- Description of the task -
When the line with "Instruction: Tap quick amount 1700" appears below, start repeating lines exactly, and keep going through the line with "Given: Toggle the"; add nothing outside that span.

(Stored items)

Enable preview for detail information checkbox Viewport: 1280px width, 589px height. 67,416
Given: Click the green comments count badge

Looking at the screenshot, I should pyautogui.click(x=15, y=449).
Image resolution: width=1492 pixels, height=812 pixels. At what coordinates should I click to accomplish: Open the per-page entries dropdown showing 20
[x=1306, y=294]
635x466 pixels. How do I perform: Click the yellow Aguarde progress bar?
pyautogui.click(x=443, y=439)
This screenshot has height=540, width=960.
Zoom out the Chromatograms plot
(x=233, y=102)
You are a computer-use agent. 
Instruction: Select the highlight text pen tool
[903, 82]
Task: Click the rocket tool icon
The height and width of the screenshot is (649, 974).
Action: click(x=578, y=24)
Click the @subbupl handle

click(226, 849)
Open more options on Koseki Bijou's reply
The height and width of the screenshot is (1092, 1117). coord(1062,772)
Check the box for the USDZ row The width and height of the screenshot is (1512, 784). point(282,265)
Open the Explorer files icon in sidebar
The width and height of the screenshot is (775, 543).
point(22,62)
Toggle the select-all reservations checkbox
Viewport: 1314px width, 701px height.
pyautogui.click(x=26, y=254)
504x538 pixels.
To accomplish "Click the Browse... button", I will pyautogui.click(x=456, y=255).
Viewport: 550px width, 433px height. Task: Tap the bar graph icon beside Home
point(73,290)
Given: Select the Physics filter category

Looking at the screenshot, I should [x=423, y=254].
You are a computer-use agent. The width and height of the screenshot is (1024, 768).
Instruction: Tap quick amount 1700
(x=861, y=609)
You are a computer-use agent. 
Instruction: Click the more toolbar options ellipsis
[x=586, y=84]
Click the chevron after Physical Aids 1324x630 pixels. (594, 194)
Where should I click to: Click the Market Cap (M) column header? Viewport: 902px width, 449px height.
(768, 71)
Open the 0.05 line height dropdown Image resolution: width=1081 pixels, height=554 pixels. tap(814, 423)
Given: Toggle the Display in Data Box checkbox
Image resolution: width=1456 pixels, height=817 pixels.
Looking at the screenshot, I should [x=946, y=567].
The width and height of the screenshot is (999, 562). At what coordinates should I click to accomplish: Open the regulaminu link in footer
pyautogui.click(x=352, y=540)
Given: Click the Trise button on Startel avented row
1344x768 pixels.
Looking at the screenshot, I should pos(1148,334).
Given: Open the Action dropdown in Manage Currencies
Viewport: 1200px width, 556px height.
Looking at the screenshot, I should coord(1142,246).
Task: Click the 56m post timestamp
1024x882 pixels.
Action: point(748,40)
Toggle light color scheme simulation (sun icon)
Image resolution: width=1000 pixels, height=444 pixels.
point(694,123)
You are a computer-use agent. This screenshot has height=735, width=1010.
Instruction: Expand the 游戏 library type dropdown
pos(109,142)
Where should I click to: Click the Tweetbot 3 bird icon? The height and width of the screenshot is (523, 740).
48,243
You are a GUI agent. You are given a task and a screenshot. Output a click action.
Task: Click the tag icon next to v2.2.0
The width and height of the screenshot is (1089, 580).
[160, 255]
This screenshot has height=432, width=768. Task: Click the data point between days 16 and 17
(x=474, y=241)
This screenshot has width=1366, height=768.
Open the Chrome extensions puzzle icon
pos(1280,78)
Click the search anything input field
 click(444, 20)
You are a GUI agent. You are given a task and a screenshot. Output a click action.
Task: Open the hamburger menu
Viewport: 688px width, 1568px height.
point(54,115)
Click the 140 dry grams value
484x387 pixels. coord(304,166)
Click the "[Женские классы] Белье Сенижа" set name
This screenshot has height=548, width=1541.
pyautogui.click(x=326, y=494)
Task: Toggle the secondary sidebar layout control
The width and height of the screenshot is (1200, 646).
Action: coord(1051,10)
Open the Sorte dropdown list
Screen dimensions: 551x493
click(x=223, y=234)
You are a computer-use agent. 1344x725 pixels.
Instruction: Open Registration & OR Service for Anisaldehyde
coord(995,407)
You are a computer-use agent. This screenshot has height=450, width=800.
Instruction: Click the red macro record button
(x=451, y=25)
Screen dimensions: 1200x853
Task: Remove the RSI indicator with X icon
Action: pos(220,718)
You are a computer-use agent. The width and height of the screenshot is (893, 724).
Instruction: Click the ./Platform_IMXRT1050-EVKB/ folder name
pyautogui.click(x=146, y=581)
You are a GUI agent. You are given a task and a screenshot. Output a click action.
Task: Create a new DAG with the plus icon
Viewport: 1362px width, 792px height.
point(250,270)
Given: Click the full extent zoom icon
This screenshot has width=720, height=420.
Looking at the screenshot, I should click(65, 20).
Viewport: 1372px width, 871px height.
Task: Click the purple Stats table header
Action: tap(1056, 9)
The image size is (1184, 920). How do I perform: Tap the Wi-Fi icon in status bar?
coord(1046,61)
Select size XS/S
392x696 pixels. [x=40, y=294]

- Result of this task -
Instruction: Tap quick amount 1700
(x=861, y=609)
You are a computer-use agent. 
Instruction: Click the more toolbar options ellipsis
[x=586, y=84]
Click the chevron after Physical Aids 1324x630 pixels. (594, 194)
Where should I click to: Click the Market Cap (M) column header? Viewport: 902px width, 449px height.
(768, 71)
Open the 0.05 line height dropdown Image resolution: width=1081 pixels, height=554 pixels. tap(814, 423)
Given: Toggle the Display in Data Box checkbox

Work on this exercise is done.